For a researcher in African studies working in Austria, there is no substitute for international experience, which is why I already spent a year at the University of London as a student. My Schrödinger Fellowship has taken me not only to France to the Université Bordeaux III, but also back to Tanzania for two periods of several weeks, a country where I had earlier spent a total of one year for research purposes. My project on Tanzanian youth culture is tied to the multi-annual interdisciplinary research project Dimensions de l’objet Swahili: textes et terrain under the leadership of the literary scholar Alain Ricard and the geographer François Bart. The two experts have built up a research unit on Tanzania in Bordeaux, which is rather unusual for France, where affinities usually lie with West Africa due to the country’s colonial past.
Place of Research
Unlike Vienna, there are many colleagues with African backgrounds at the University of Bordeaux – both researchers and students – which I find very enriching. Somewhat less inspiring is the pronounced sense of hierarchy and the many formalities that seem even more convoluted in France than in Vienna. This said, most of my colleagues are very friendly and both of the project heads invite me now and then for dinner at their homes and introduce me to new people. I also have fond memories of a workshop organised by our project team in Nairobi (Kenya) following some field research in Tanzania. My time in Tanzania was spent in several smaller towns where, assisted by my two long-standing research assistants Nginjai Paul Moreto and Azizi Matiga, I interviewed numerous young artists and translated the lyrics of their songs from Swahili into English.
Initially dedicated mainly to the Tanzanian hip-hop type of music called Bongo Flava, my project shifted focus during my stays in Tanzania. I quickly realised that the medium of film has rapidly gained ground in the country over the last three years – thanks to the production of video feature films in Swahili on the one hand, and through the translation of American, Indian and Chinese film productions into Swahili on the other. My studies of this part of popular culture have sharpened my focus on the genre of music where numerous parallel developments are in train. There are many opportunities here for me to present my tenets in the context of workshops organised by the project team and to develop them further together with my colleagues who deal with Tanzanian culture from the perspective of other disciplines.

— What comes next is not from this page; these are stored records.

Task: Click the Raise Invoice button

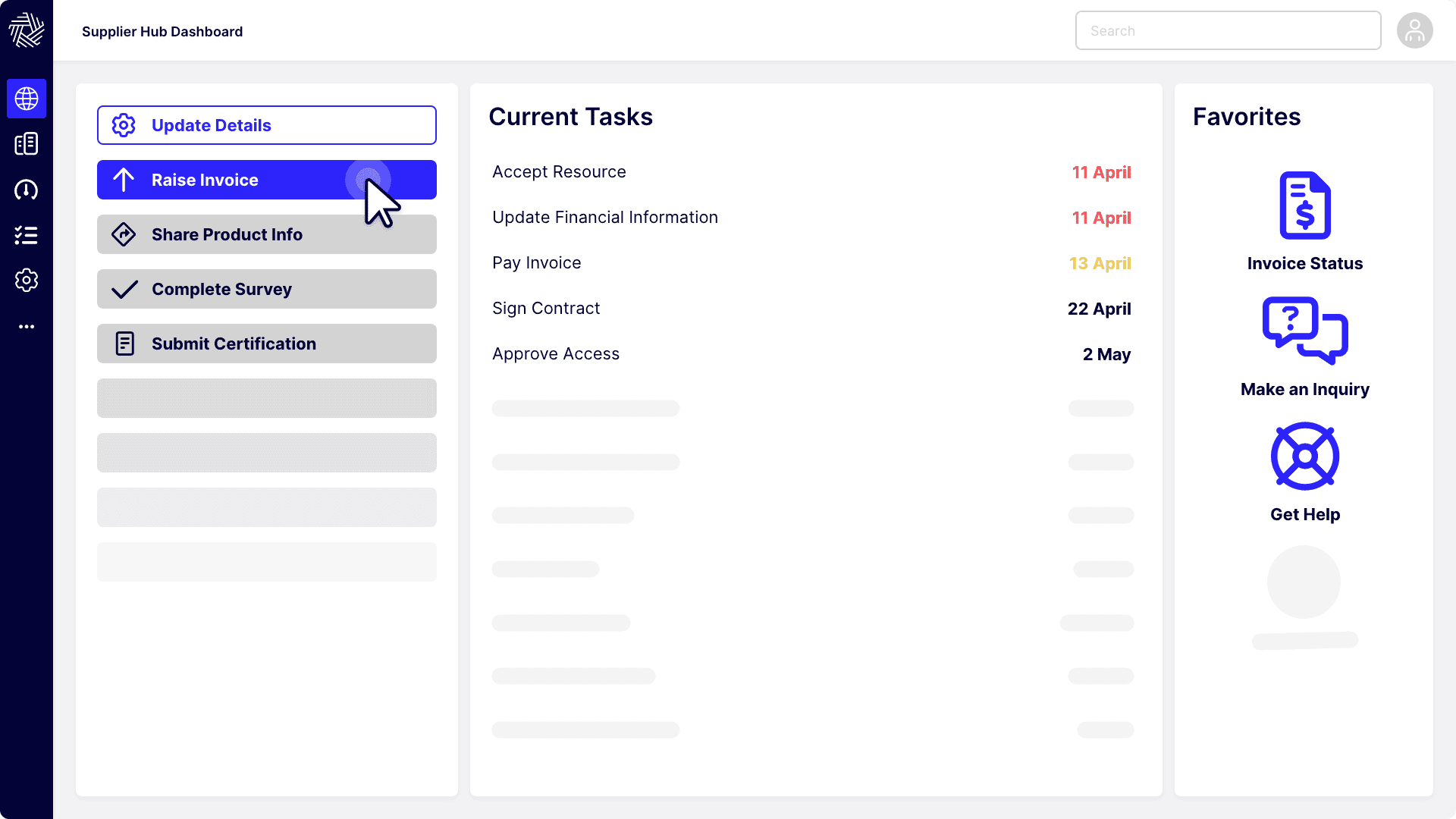Action: [x=266, y=180]
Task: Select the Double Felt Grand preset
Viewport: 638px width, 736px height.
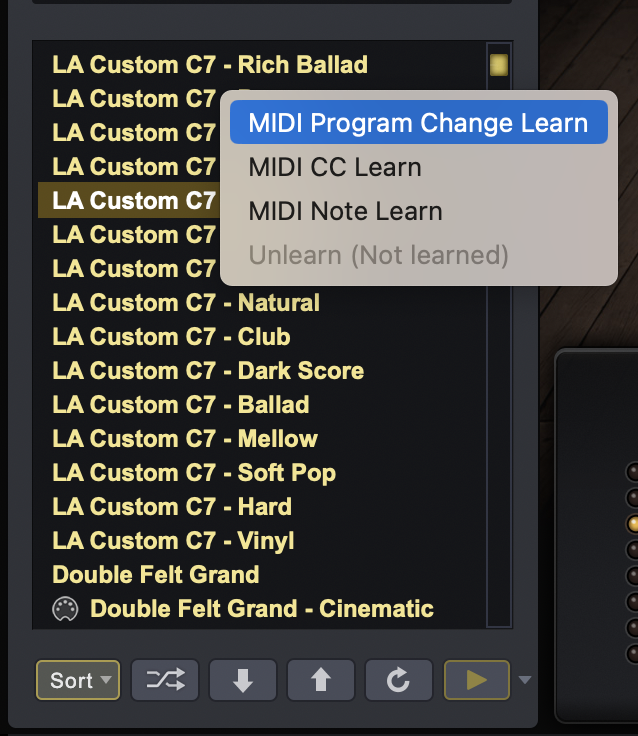Action: point(155,575)
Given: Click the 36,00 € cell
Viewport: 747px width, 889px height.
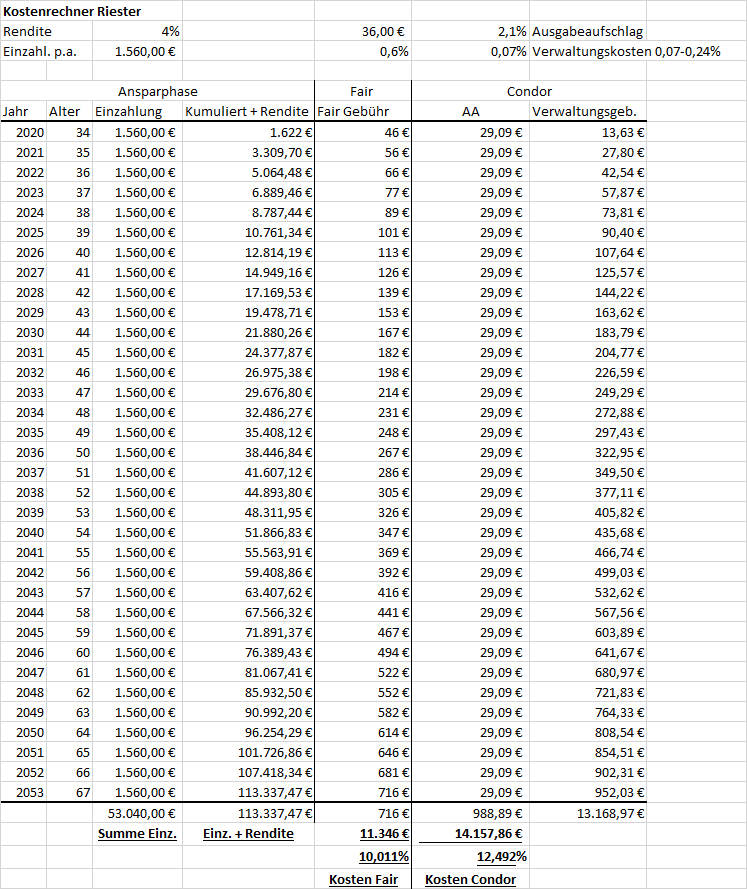Looking at the screenshot, I should coord(363,31).
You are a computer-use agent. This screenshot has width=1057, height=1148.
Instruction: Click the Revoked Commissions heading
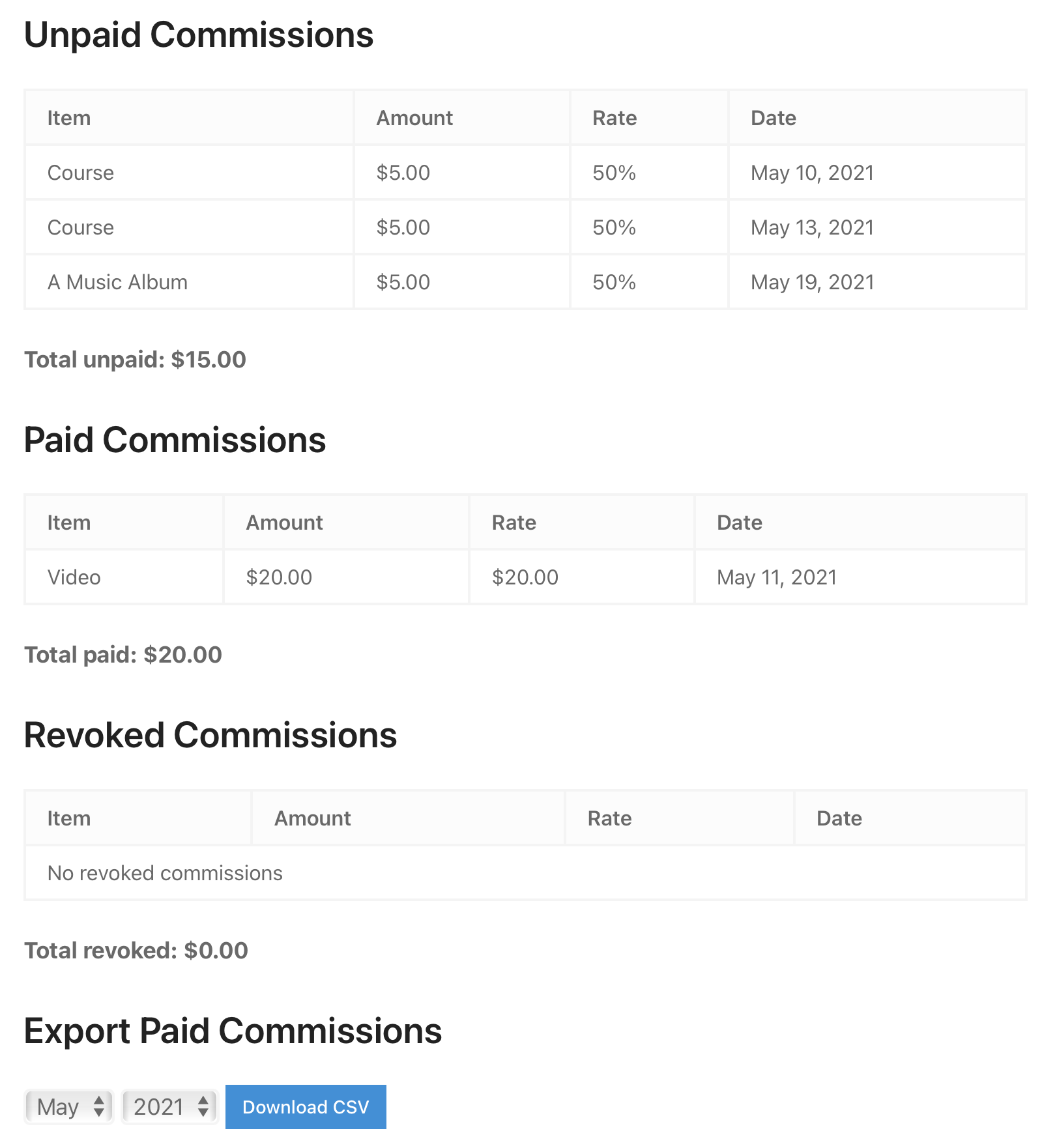(x=210, y=736)
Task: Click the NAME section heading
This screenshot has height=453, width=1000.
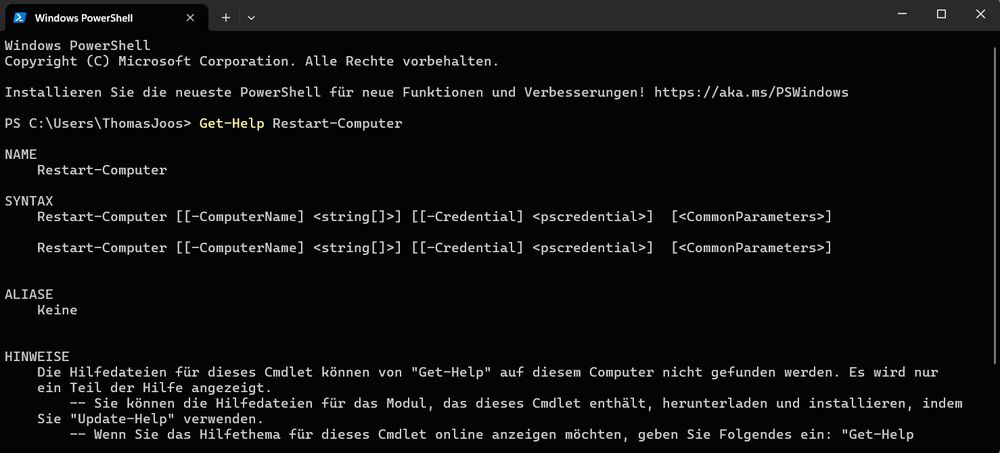Action: (21, 154)
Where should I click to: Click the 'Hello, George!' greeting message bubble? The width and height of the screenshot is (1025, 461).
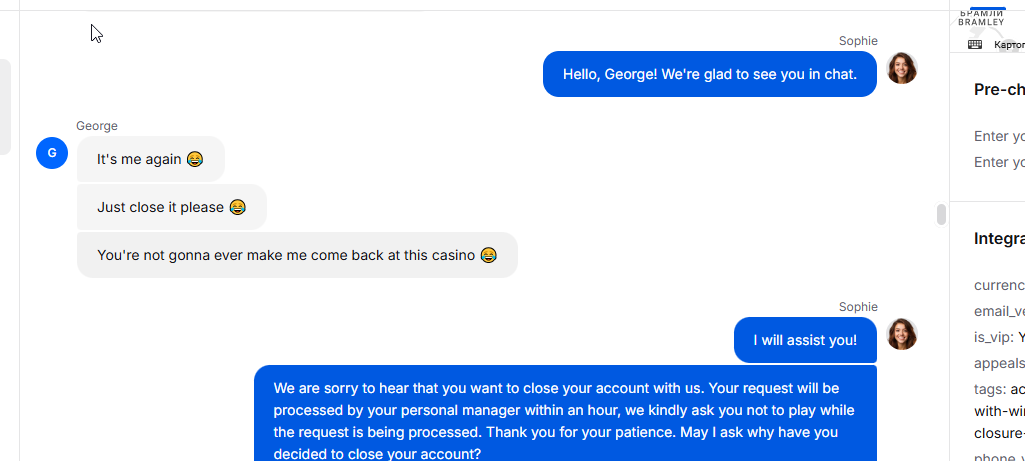(x=709, y=74)
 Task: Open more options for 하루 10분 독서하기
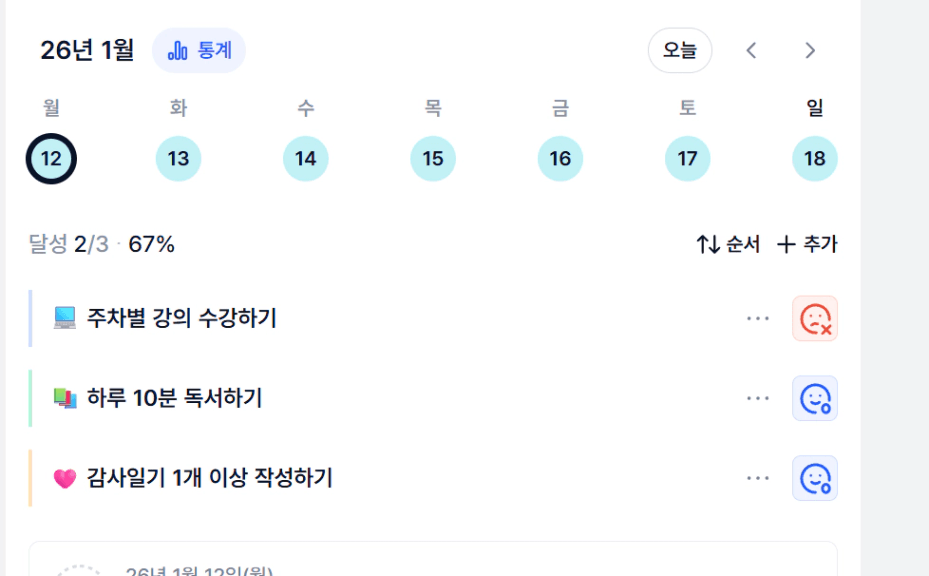[x=758, y=398]
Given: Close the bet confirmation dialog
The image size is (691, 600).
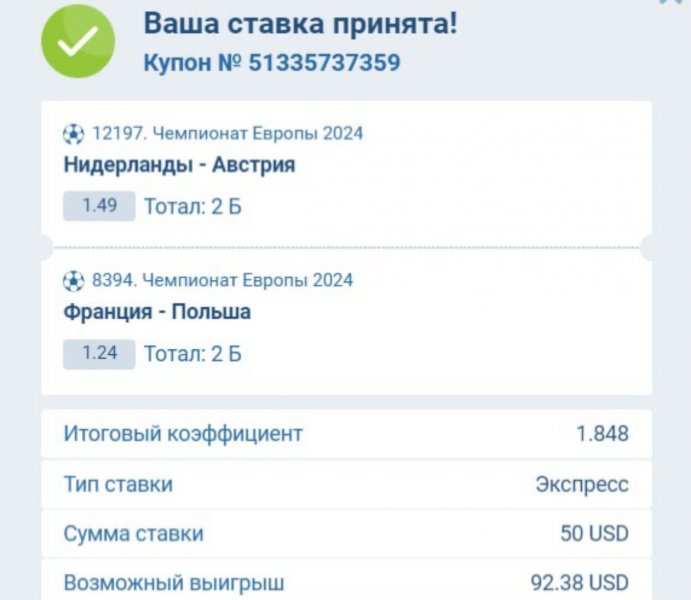Looking at the screenshot, I should click(x=671, y=3).

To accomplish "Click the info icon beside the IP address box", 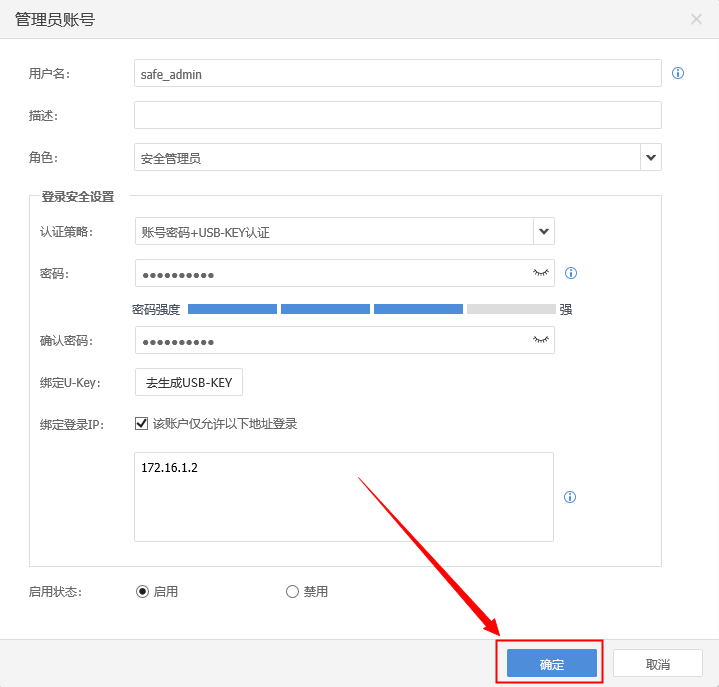I will click(570, 497).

In order to polish up my French more quickly and to get in contact with locals outside my work I share an apartment with two French women. It is good fun and our apartment is right in the centre of Bordeaux – meaning ample opportunities to make the most of this city. Just around the corner lies the Marché des Capucins offering fresh vegetables and fish every morning. Apart from the Utopia arthouse cinema housed in a former church, the bandes dessinées (cartoon) sections of the local bookshops are among some of my favourite haunts. On the weekends, outings to the surrounding wine regions or along the Atlantic Ocean coast are a welcome complement to city life. Occasionally, a few fresh oysters enjoyed on the banks of the River Garonne will also bring a touch of the ocean to the city. At any rate, the wonderful food here is one of the highlights of my stay.
After my time in Bordeaux, an Erasmus Mundus Global Studies grant for teachers will take me to Dalhousie University in Canada for two months of teaching. I am looking forward to that a lot, for even if it’s nice to have so much time for your own research, I miss the contact with students. I have kept in touch with my colleagues at the Department of African Studies in Vienna, and after my return to Vienna I have another six months as a “pillar-2” assistant. It remains to be seen whether I will be able to continue sharing my international experience with the African Studies branch. Given the current university set-up, this is, unfortunately, more than uncertain.